Fenomena Gaib – Belum lama ini ramai di media sosial sosok hantu kuyang yang berhasil tertangkap kamera. Penampakan itu sempat membuat heboh dan menjadi trending topic di Twitter kemarin. Sebetulnya bukan hanya akhir-akhir ini saja hantu kuyang menjadi topik pembicaraan di media sosial. Saat pengumuman pemindahan ibukota Indonesia yang baru ke Kalimantan Timur, warganet sudah memberi peringatan kalau di sana masih dihuni oleh sosok seram berbentuk kuyang.

Sebetulnya apa sih kuyang itu? Berikut lima fakta terkait kuyang, hantu paling seram di Kalimantan Timur.

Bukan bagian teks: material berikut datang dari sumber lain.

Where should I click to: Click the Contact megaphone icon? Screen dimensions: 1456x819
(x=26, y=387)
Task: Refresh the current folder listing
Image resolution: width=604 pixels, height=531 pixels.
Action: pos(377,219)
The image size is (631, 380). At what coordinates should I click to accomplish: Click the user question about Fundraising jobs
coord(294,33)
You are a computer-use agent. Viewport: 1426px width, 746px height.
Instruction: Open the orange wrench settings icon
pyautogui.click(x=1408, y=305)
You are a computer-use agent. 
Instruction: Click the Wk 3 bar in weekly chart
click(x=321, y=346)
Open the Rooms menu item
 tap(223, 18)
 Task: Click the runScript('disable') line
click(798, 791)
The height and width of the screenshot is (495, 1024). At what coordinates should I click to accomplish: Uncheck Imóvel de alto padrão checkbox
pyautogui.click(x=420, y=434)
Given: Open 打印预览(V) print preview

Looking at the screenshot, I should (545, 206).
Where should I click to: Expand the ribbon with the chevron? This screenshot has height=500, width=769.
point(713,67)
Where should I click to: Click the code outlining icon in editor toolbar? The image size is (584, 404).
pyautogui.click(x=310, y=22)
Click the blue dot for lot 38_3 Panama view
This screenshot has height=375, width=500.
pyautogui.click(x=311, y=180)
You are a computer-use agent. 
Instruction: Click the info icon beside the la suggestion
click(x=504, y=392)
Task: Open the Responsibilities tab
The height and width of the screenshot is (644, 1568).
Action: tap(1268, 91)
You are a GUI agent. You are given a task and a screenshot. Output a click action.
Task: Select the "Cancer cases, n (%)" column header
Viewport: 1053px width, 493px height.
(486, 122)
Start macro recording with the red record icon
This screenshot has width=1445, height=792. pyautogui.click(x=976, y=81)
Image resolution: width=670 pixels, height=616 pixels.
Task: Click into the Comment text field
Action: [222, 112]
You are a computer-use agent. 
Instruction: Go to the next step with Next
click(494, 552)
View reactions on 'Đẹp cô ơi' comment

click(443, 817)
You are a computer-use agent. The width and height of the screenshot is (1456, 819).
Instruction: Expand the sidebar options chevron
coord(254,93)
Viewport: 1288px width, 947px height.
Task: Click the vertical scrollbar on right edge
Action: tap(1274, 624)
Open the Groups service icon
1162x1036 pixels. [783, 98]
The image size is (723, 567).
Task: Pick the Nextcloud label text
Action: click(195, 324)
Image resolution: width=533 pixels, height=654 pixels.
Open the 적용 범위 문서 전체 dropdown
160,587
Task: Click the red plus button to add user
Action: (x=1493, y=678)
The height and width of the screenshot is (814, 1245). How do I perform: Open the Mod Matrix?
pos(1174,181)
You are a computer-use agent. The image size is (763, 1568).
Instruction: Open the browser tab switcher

  •  Bentuk Kuyang: Kuyang menjadi sosok makhluk yang memiliki bentuk cukup mengerikan. Kuyang berbentuk kepala perempuan berambut panjang yang hanya memiliki organ dalam tanpa tubuh atau tulang.

  •  Asal Kuyang: Kuyang sendiri sebenarnya merupakan perempuan biasa. Kala siang hari, ia berwujud manusia pada umumnya yang suka menggunakan pakaian besar atau jubah. Salah satu perjanjian dengan iblis atau syarat ilmu hitam ini adalah harus rutin mencari tumbal. Makanya, saat malam tiba, kuyang akan mencari tumbal dengan cara melayangkan kepala dan organ dalamnya, sementara tubuhnya menunggu di rumah.

  •  Korban Kuyang: Tumbal yang ditangkapnya akan dihisap darahnya sampai lemas. Biasanya darah yang dihisap kuyang adalah perempuan hamil atau yang baru saja melahirkan, bayi dan bahkan mayat bayi yang baru saja dimakamkan.

  •  Cara Untuk Mengusir Kuyang: Cara paling mudah mengusir kuyang adalah memukul-mukul perabotan rumah tangga di malam hari dan meletakan sapu ijuk di balik pintu rumah. Jika tahu ada salah satu warga yang menjadi kuyang, letakan sapu ijuk atau lidi di tubuh kuyang yang tertinggal di rumah. Kalau ada sapu yang tertancap di tubuh kuyang.

  •  Daerah yang Masih Percaya Dengan Keberadaan Kuyang: Kuyang memang bisa ditemukan hampir di seluruh Indonesia, misalnya di Kalimantan, Bali dan Sumatera Barat. Namun, Kalimantan Timur menjadi provinsi yang paling banyak ditemukan kuyang. Biasanya mereka terlihat di pinggiran Sungai Belayan, Kutai Kartanegara, dan Kecamatan Pasir Belengkong.